Cognitive Decline Assessment: A Review From Medical Imaging Perspective

• Published in: Frontiers in aging neuroscience Vol. 13; p. 704661
• Main Authors: Dartora, Caroline Machado, Borelli, Wyllians Vendramini, Koole, Michel, Marques da Silva, Ana Maria
• Format: Journal Article
• Language: English
• Published: Lausanne Frontiers Research Foundation 18.08.2021; Frontiers Media S.A
• Subjects: Aging; aging brain; Alzheimer's disease; Biomarkers; brain imaging; Brain research; Cognition & reasoning; Cognitive ability; cognitive aging; Dementia; Glucose; Life expectancy; Medical imaging; Memory; MRI; Neurodegeneration; Neurodegenerative diseases; Neuroimaging; Neuropathology; Neuropsychology; Neuroscience; Older people; PET; Physiology; Proteins; Standardization; Working groups
• ISSN: 1663-4365; 1663-4365
• DOI: 10.3389/fnagi.2021.704661

Aging is a complex process that involves changes at both molecular and morphological levels. However, our understanding of how aging affects brain anatomy and function is still poor. In addition, numerous biomarkers and imaging markers, usually associated with neurodegenerative diseases such as Alzheimer's disease (AD), have been clinically used to study cognitive decline. However, the path of cognitive decline from healthy aging to a mild cognitive impairment (MCI) stage has been studied only marginally.
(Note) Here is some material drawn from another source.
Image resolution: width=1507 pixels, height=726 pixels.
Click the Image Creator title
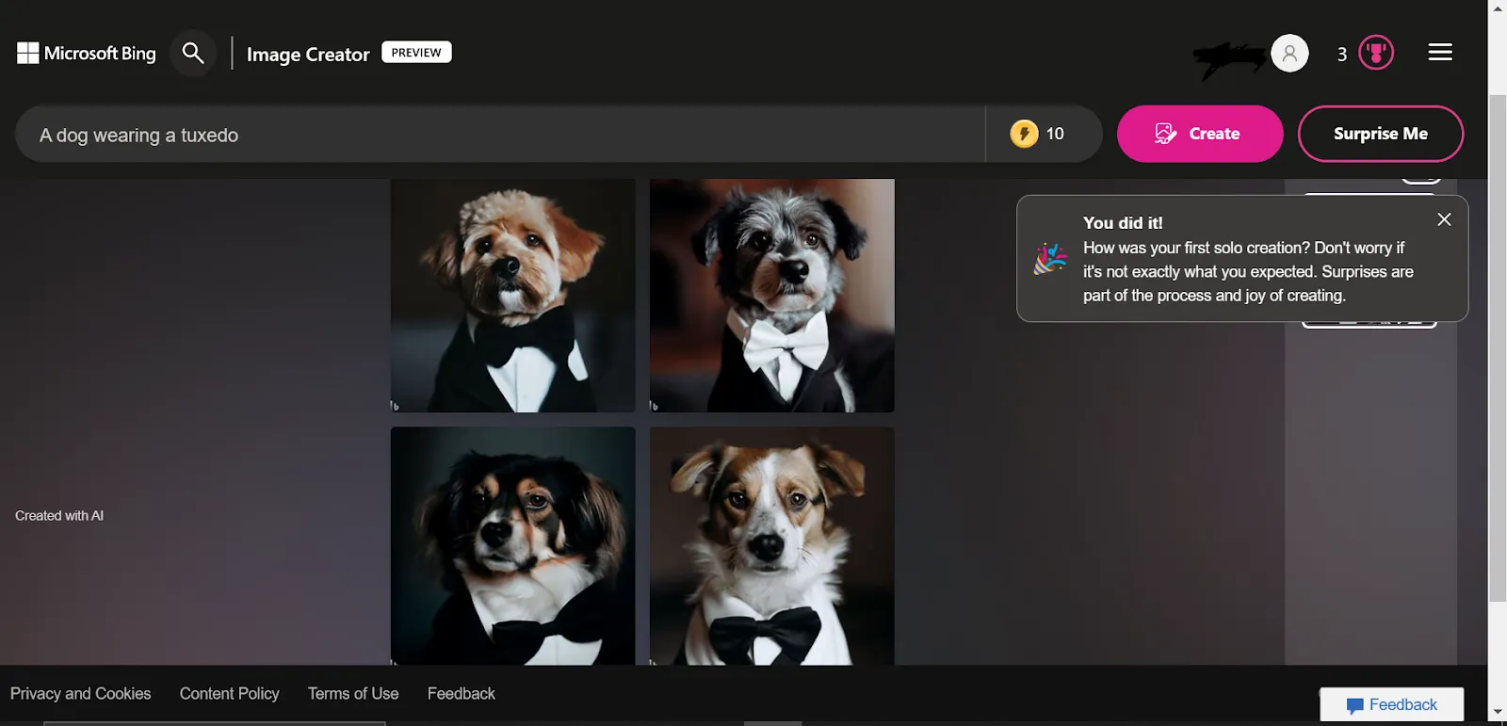(308, 55)
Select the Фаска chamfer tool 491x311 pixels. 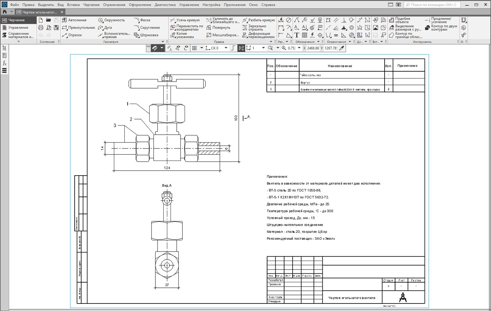tap(142, 20)
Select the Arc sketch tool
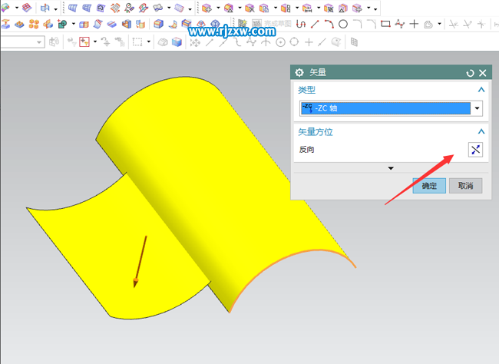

This review presents aspects of cognitive decline assessment based on the imaging differences between individuals cognitively unimpaired and in the decline spectrum. Furthermore, we discuss the relationship between imaging markers and the change in their patterns with aging by using neuropsychological tests. Our goal is to delineate how aging has been studied by using medical imaging tools and further explore the aging brain and cognitive decline. We find no consensus among the biomarkers to assess the cognitive decline and its relationship with the cognitive decline trajectory. Brain glucose hypometabolism was found to be directly related to aging and indirectly to cognitive decline. We still need to understand how to quantify an expected hypometabolism during cognitive decline during aging. The Aβ burden should be longitudinally studied to achieve a better consensus on its association with changes in the brain and cognition decline with aging. There exists a lack of standardization of imaging markers that highlight the need for their further improvement. In conclusion, we argue that there is a lot to investigate and understand cognitive decline better and seek a window for a suitable and effective treatment strategy.